A new documentary is lifting the veil on one of the most exotic travel destinations that very few people know exists: Socotra. "Socotra: The Hidden Land" offers a revealing look at the remote island’s stunning landscapes and its people, whose ancient beliefs and lifestyles are under threat as they embrace modern practices and technology. With hundreds of endemic plants and animals the four-island archipelago of Socotra, a part of Hadhramout, has been dubbed the Galapagos Islands of the Indian Ocean and one of the most alien landscapes on Earth.
The Indian Ocean has the most enchanting islands of all: Zanzibar, the Comoros, Mauritius, Seychelles, Reunion, Maldives -- and the other larger ones like the very spectacular and wonderful Indonesian and the Philippine islands. But there is one island (an archipelago, to be precise) that is completely unique and different to all these other islands. That is: Socotra. Peaceful, exotic, beautiful, unvisited, enchanting -- remote Soqotra. The Island's animal and plant life are found nowhere else; it has some of the most pristine and most spotless beaches; its landscapes are so spectacular and so dramatic that a first time visitor can easily imagine on being on another planet; to add to all these wonders, the Island's people have a unique, ancient local language that has no written script. Socotra is a lost paradise, with almost no tourists on it.

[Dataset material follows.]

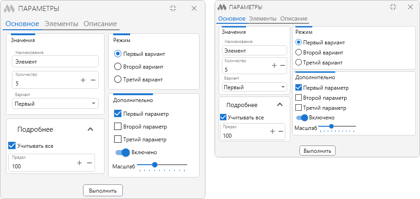The width and height of the screenshot is (420, 199).
Task: Open Вариант combo box in compact dialog
Action: click(x=254, y=87)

Sanaa: one of the oldest, continuously inhabited cities of the world; at about 2,300 meters above sea level, it's also one of the highest capital cities in the world. Sanaa is where Old Sanaa and Bab el Yemen are. Amazing. Wonderful. Fascinating. Fantastic. Are all words, and many more such superlatives, that can be used to describe Old Sanaa and Bab El Yemen . Of all places in Sanaa, Old Sana'a and Bab al Yaman are the most mesmerizing and most enchanting. It must have taken very organized planning, and total discipline to have built such a magically beautiful city. It must have also required very ingenious, gifted and very skilled craftsmen and builders to have created it. Yemenis still are very skilled and excellent builders; but now, Yemen doesn't have that old organized, focused planning; and, very sadly, it doesn't have discipline any more. It lost these long ago.